According to Jeffrey Richards, in medieval stories similar to Boccaccio's, much of the humor involves overstepping the bounds of social sexual norms: "excessive" sexual behavior, the use of nonstandard sexual positions, the celebration of nudity and so on. Richards cites in this regard Les cent nouvelles nouvelles, a book of stories written in the fifteenth century, and in particular, a story in which the husband sleeps with his wife whenever and wherever he pleases (she is opposed to this behavior but never openly objects). One day the husband strips her naked in the woods, and a farmer comes upon them, thereby creating the humor for the story (Berger, 35). Thus, the reader laughs at the violation of social norms relating to sexual behavior.

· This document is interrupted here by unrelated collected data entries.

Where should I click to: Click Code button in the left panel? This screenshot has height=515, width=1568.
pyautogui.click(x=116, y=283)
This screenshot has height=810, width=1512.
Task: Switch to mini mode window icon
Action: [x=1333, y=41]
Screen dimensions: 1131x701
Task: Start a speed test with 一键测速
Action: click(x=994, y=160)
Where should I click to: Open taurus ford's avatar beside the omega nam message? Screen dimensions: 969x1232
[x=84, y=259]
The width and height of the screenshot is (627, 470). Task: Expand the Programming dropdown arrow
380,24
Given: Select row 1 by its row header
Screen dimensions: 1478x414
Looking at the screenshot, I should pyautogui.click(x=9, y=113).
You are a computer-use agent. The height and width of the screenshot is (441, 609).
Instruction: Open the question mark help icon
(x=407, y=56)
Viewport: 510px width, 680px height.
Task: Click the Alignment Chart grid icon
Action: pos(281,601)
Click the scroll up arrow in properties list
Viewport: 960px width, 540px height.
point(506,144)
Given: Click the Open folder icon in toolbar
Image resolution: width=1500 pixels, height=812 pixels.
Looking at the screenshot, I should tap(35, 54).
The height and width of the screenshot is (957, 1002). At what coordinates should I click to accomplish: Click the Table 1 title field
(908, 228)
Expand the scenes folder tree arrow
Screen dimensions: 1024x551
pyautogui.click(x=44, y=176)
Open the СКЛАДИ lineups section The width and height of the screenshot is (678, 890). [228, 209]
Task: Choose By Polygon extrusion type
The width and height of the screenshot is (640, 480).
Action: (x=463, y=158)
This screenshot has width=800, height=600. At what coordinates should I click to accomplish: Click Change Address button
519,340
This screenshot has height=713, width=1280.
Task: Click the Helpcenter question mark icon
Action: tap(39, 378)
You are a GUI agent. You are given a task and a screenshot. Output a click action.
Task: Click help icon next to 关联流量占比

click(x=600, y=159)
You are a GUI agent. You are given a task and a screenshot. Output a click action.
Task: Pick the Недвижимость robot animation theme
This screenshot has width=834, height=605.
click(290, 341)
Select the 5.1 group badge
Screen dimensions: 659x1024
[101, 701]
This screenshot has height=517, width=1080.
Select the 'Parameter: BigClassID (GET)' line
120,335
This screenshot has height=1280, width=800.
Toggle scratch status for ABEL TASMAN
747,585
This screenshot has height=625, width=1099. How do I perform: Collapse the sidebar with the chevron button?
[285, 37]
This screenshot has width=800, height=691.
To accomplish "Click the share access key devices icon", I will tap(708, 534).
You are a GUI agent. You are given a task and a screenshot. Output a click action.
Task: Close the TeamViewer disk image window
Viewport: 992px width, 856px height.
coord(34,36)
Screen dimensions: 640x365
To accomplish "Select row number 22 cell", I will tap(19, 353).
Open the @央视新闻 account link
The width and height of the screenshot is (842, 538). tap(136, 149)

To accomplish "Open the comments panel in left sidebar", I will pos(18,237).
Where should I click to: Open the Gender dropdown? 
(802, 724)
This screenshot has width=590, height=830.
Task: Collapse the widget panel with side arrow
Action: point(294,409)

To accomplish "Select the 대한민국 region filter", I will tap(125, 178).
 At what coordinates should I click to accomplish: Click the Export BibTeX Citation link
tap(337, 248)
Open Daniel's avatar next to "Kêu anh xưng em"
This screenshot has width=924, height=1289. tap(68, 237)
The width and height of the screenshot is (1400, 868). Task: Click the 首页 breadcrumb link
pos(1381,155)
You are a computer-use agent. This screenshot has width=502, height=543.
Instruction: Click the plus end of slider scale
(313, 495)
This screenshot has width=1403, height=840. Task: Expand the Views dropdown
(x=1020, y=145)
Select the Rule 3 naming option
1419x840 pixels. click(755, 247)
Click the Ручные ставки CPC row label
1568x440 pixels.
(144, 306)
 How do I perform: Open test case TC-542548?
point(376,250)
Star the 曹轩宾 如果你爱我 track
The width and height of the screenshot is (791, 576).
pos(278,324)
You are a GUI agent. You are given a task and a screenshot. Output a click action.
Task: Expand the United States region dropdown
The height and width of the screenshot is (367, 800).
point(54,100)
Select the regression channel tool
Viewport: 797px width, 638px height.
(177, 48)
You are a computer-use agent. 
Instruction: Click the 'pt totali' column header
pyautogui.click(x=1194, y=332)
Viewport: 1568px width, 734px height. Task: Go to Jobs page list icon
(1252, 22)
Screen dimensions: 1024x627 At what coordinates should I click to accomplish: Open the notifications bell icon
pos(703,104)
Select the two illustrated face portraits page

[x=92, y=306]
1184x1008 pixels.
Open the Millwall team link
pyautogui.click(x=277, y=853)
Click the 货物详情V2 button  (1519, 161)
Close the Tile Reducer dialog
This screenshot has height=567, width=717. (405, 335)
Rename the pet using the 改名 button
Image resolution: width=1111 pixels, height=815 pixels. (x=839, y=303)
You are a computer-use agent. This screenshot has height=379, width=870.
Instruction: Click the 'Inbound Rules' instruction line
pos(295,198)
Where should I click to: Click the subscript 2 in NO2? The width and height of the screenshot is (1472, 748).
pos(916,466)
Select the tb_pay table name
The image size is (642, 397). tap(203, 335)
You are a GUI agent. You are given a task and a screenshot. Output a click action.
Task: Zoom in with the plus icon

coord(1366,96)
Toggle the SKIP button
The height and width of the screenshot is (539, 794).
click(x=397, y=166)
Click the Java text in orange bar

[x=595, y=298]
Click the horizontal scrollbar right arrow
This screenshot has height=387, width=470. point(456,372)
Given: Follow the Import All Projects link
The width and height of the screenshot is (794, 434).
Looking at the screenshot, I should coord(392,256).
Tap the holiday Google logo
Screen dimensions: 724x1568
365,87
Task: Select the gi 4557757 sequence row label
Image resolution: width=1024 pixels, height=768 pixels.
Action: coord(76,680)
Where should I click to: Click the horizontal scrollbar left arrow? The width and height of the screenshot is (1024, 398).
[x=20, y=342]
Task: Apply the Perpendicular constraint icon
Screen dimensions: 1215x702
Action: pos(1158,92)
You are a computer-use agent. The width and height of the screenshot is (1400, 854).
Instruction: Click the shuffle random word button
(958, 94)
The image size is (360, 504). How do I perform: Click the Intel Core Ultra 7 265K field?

In addition, there was the popular genre of the fabliau, described by Sidney E. Berger as a "short tale, usually in verse, and often dealing with some sexual activity [in which] the characters are usually portrayed realistically, speaking an earthy dialogue, performing 'natural' acts, and exhibiting, uncensored, their needs and desires with grace, lust and enjoyment" (162). There is little doubt that Boccaccio was familiar with the fabliaux and it would not be unreasonable to include them among his sources. For instance, there is "the old, lusty, half impotent man with his young, even-more-lusty wife -who invariably finds a young lover who can satisfy her needs," illustrated in II.10, the tale in which Messer Ricciardo's wife is kidnapped and seduced by the pirate Paganino and then chooses to stay with him. Also "the woman who wishes to keep her reputation, but who can be convinced, for one reason or another, to give her body to a man" appears in IV.2, in which Friar Alberto convinces a lady to sleep with him by disguising himself as the Angel Gabriel. The "lusty monks," the "jealous, maniacally overprotective husbands," the "oversexed, clever wives," and the "eager lovers" are also common characters (173). Not surprisingly, numerous examples of all of these fabliaux character types can be found in the Decameron. Perhaps Boccaccio's work was not as unique in its cry for freedom of expression and its promotion of "natural" behavior as one might suppose.
(A.M.S.) Boccaccio, Giovanni. The Decameron. Trans. G. H. McWilliam. New York: Penguin, 1972.
Berger, Sidney E. "Sex in the Literature of the Middle Ages: The Fabliaux." Sexual Practices and the Medieval Church. Ed. Vern L. Bullough and James Brundage. Buffalo: Prometheus Books, 1982, pp. 162-75.
Kleinhenz, Christopher. "Texts, Naked and Thinly Veiled: Erotic Elements in Medieval Italian Literature." Sex in the Middle Ages: A Book of Essays. Ed. Joyce E. Salisbury. New York: Garland, 1991.